So there are 30 days left of the IndieGogo fundraiser. as uncomfortable as it may make me, I’m going to turn up the volume on my efforts a little bit. I’ve gotten emails from people I thought were well tuned into my social media outlets saying “What’s this I hear about you not having a cello?” so I’m not reaching nearly as many people as I thought I was.
As of the time of this posting, $4276 has been raised, leaving 29 days to raise the balance of $10, 724. Please spread the word as best you can, and remember that aside from all of the perks (lessons, books, subscriptions, etc) donating offers, I am giving an hour of time for every $50 raised to 5 amazing local charities. Click here to be taken to the fundraising site!

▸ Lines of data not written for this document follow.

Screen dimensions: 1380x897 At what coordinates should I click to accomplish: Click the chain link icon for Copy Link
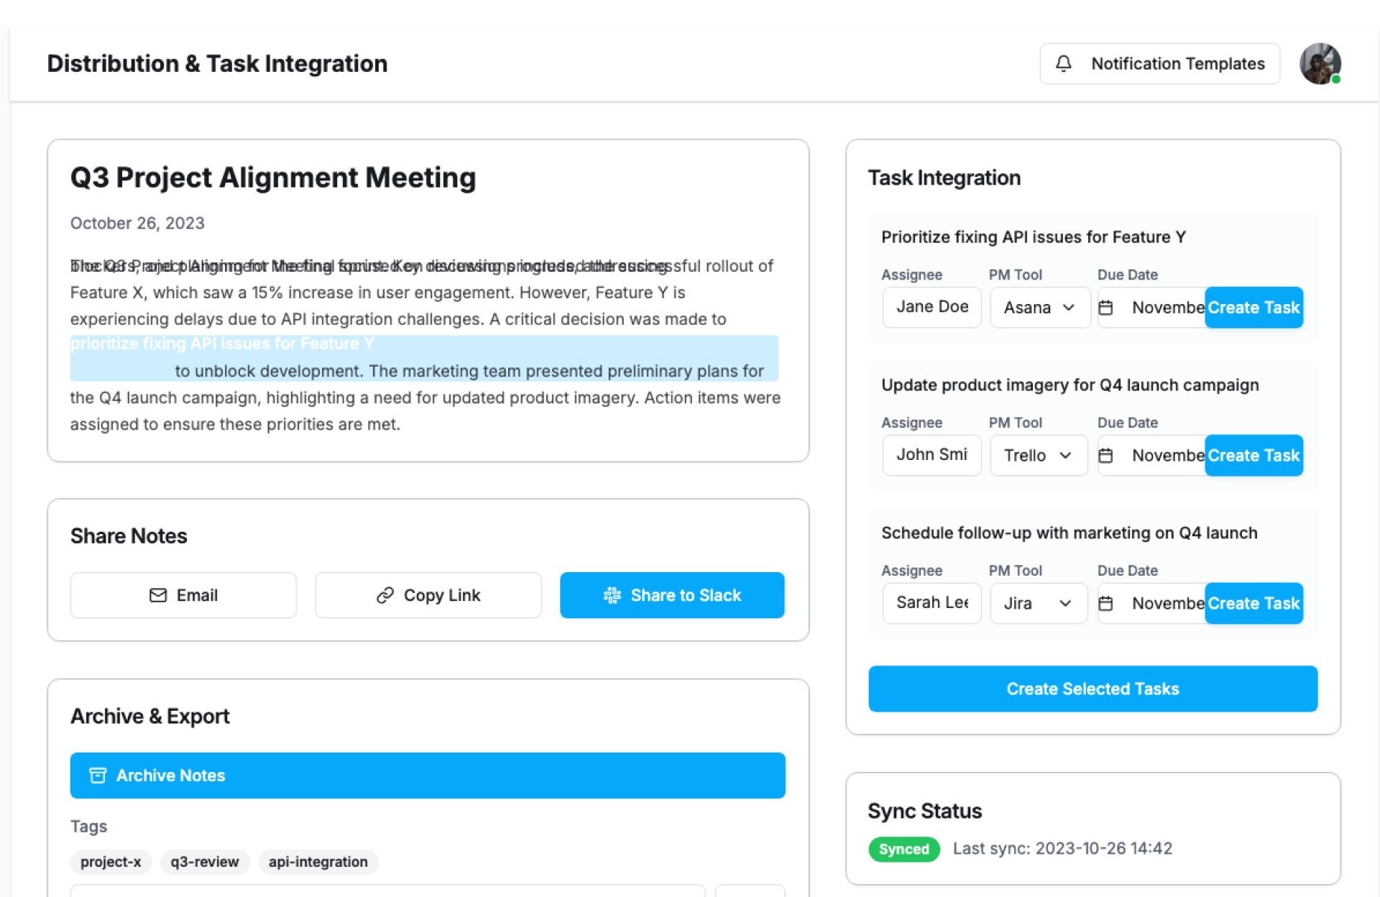coord(385,595)
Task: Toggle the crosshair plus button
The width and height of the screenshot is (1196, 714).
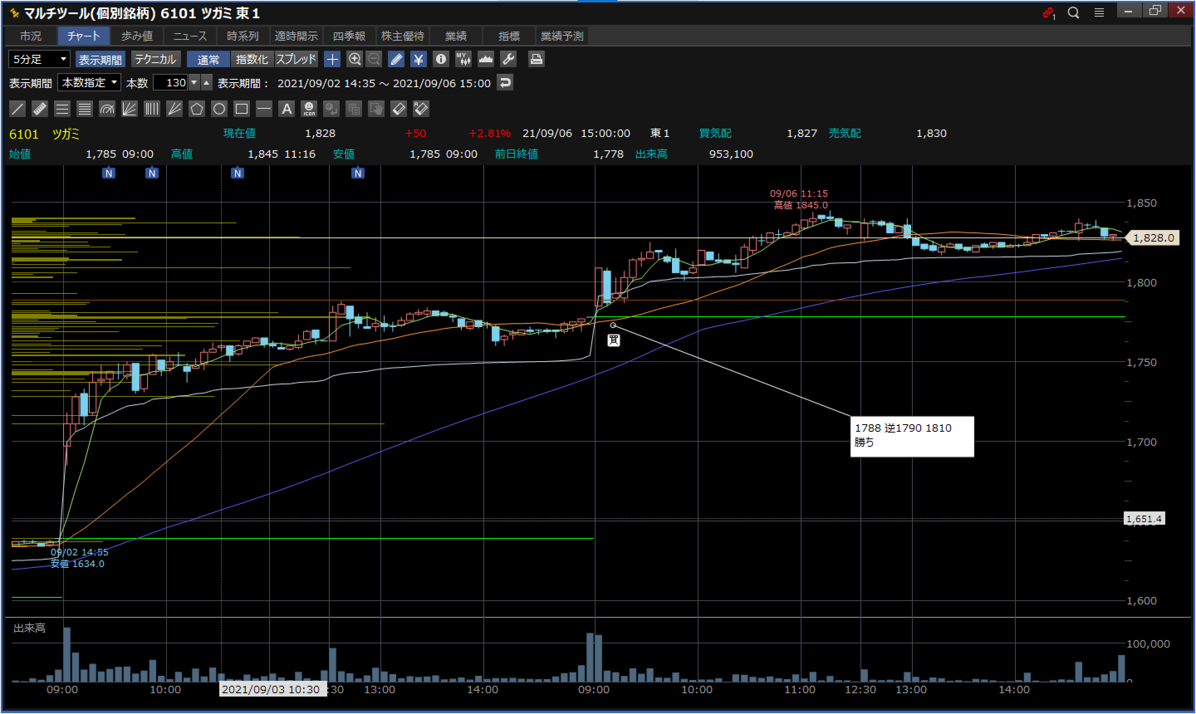Action: (332, 59)
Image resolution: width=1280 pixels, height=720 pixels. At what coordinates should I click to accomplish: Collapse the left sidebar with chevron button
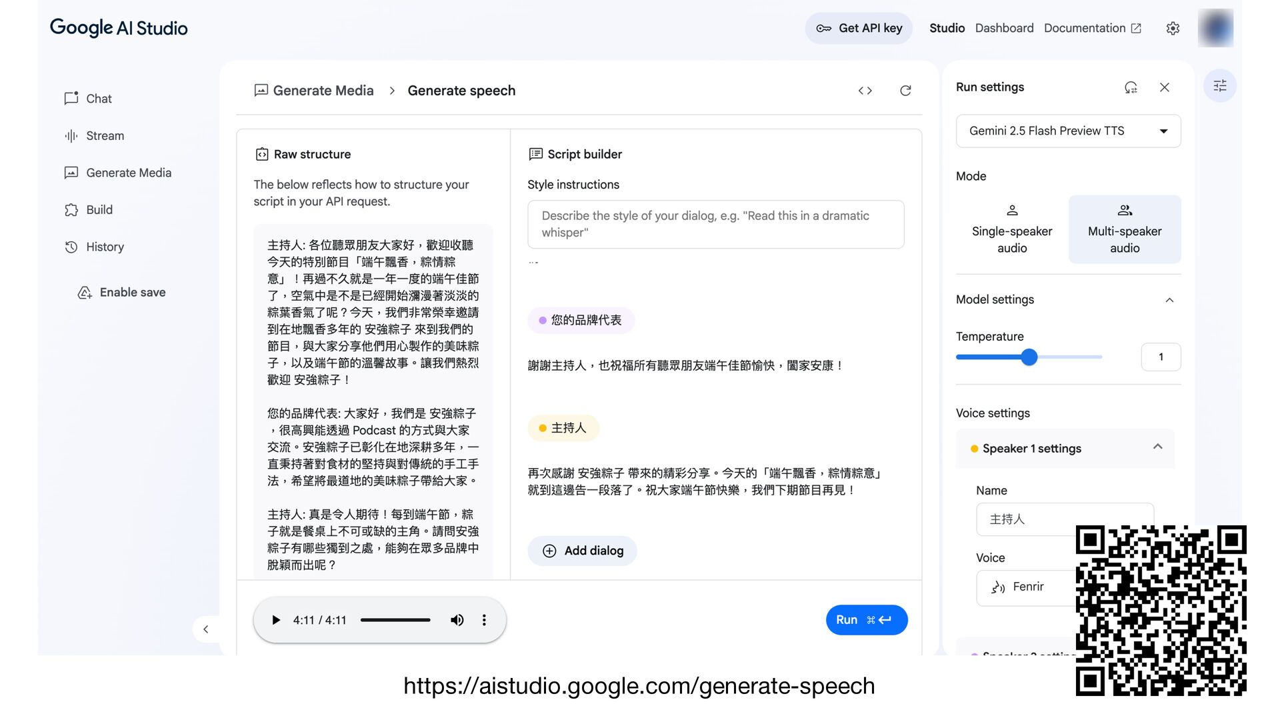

Here are the latest donors, to whom I am so grateful:
The Morgan Family (Theresa, Dustin, Ani and Lux)
and 3 anonymous sponsors
Now, for the second half of the post. My students come up with some ridiculous/funny things during lessons. Sometimes it’s after ten failures, each more spectacular than the last. Sometimes it’s an offhanded comment. Sometimes it’s what happens when a young maestro first takes the stage and the pressure kicks in. Here are 10 things that are particularly emblematic of the cello learning experience. The good, the bad and the “well that just got you kicked out of my studio.”
10. “No, no. It doesn’t sound like a duck. It sounds like a sad moose. Trust me. I’m from Alaska.”
9. “Am I…hurting it?”
8. “No, I’m serious. She wants to leave me if I don’t start sounding better. The kids agree with her.”

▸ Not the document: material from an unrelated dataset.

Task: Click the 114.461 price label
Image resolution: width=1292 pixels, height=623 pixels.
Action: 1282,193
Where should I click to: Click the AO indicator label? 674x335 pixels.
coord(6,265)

7. “Hello, my name is Aaron. I’ve been playing the cello for 6 months and today I’m going to perform May Time by the famed Italian composer Con Moto.”

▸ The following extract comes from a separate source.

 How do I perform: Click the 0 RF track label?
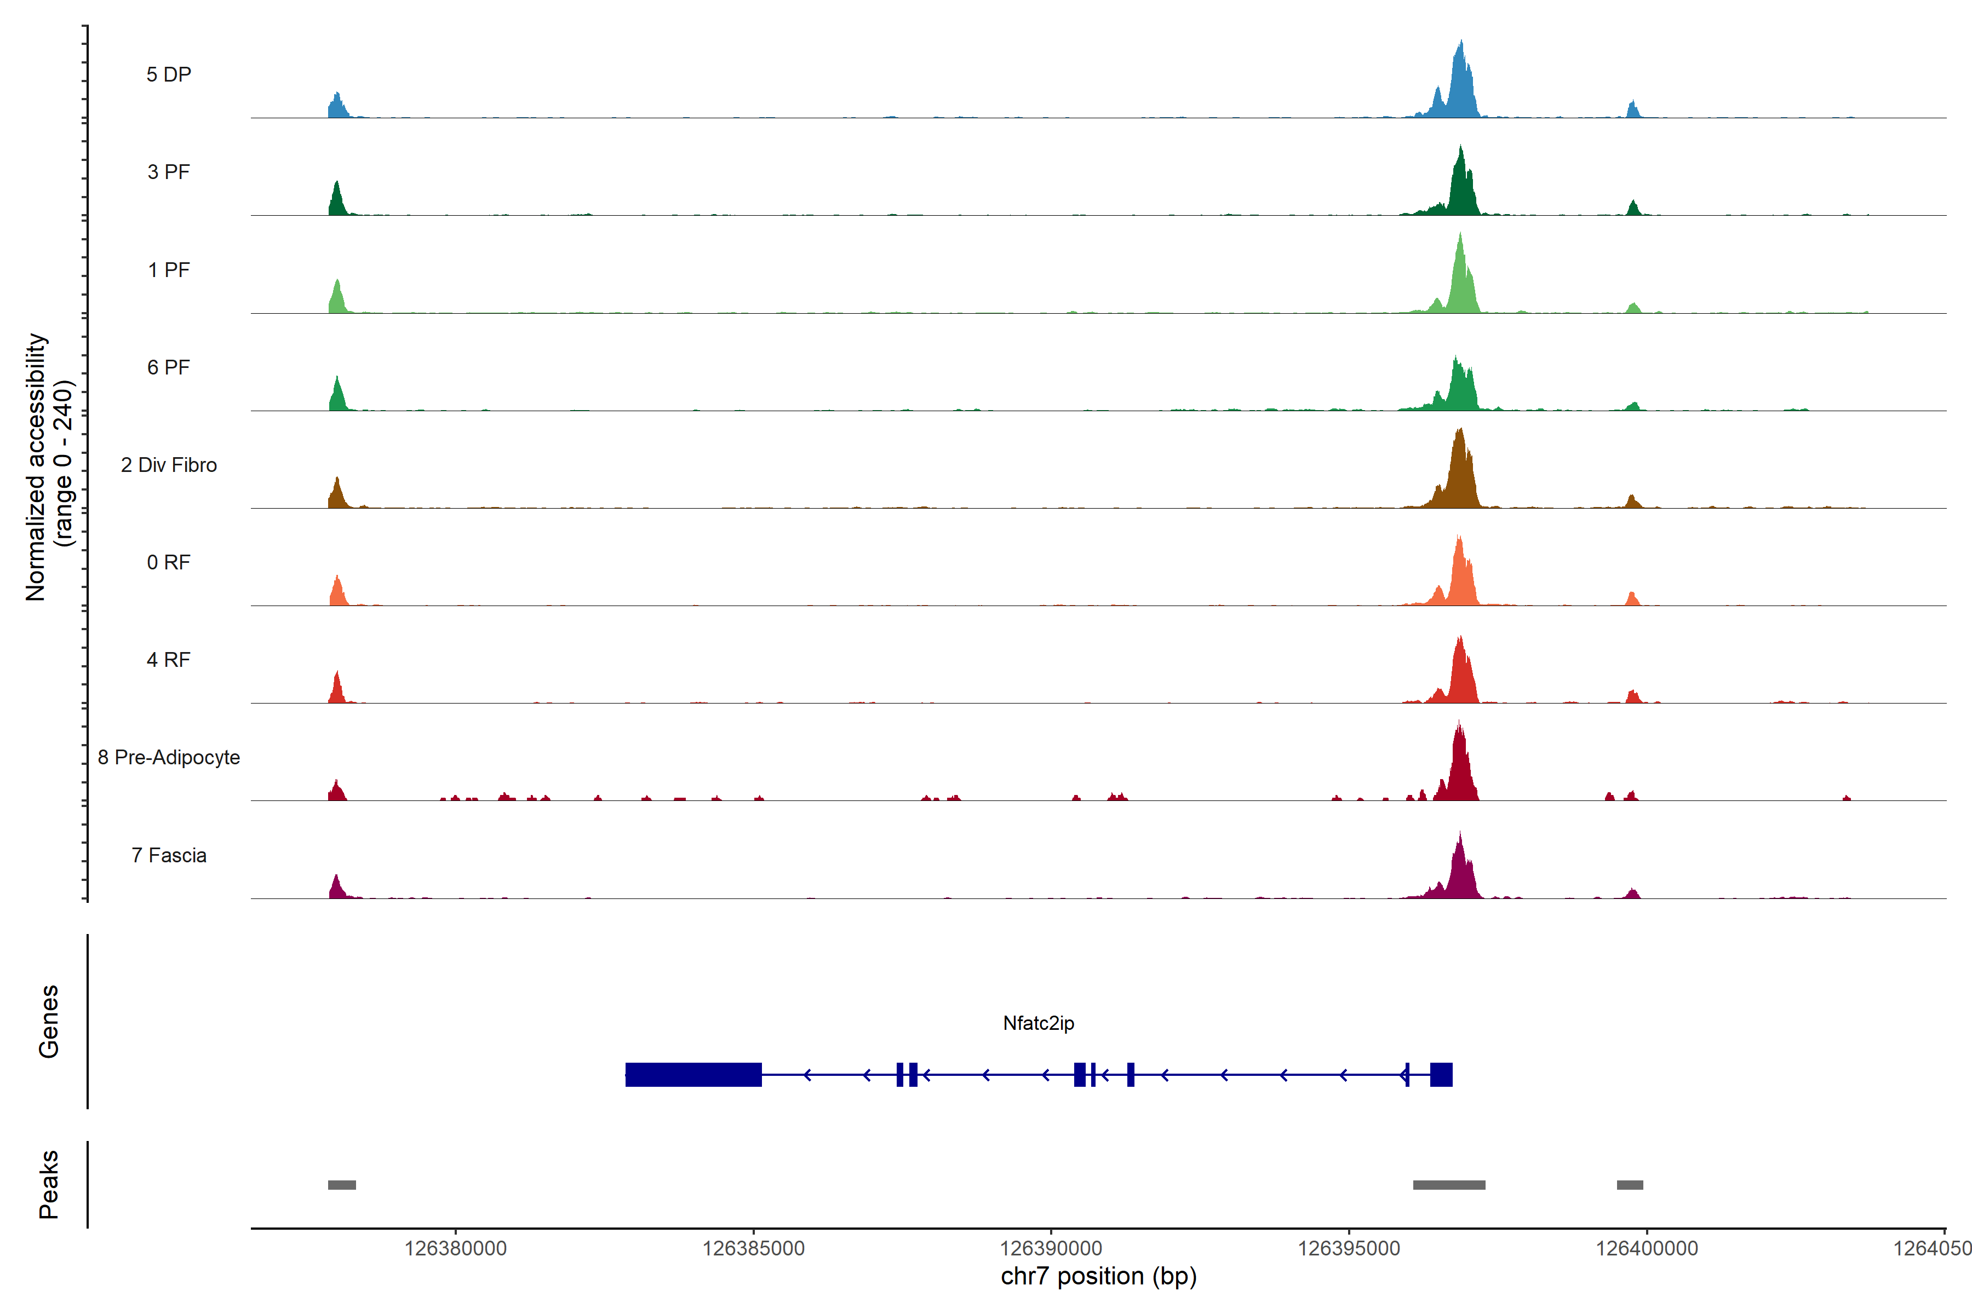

6. (after I’d demonstrated) “I don’t want to do it that way. I mean, you don’t sound very good, yourself.”
5. “What do you mean I have to remove my acrylic nails? Oh hell no. I am OUT of here.”
4. “It sounded great after a day, so I took the rest of the week off.” (this has been said many times!!)
3. “I think Bach must have secretly hated cellists. I hate him now, that’s for sure.”
2. “The good thing about playing the cello is that you don’t have to count as much as the other instruments.” (this one gives me the worst giggles because it is as true as it is false. All great instrumentalists count, and count well. But growing up playing in amateur groups and later as a ringer, it is astonishing how the strings can be something of a wash of sound, spilling over the beats like a too-full bucket being carried up a bumpy road.)
1. “I thought this was going to be easy.”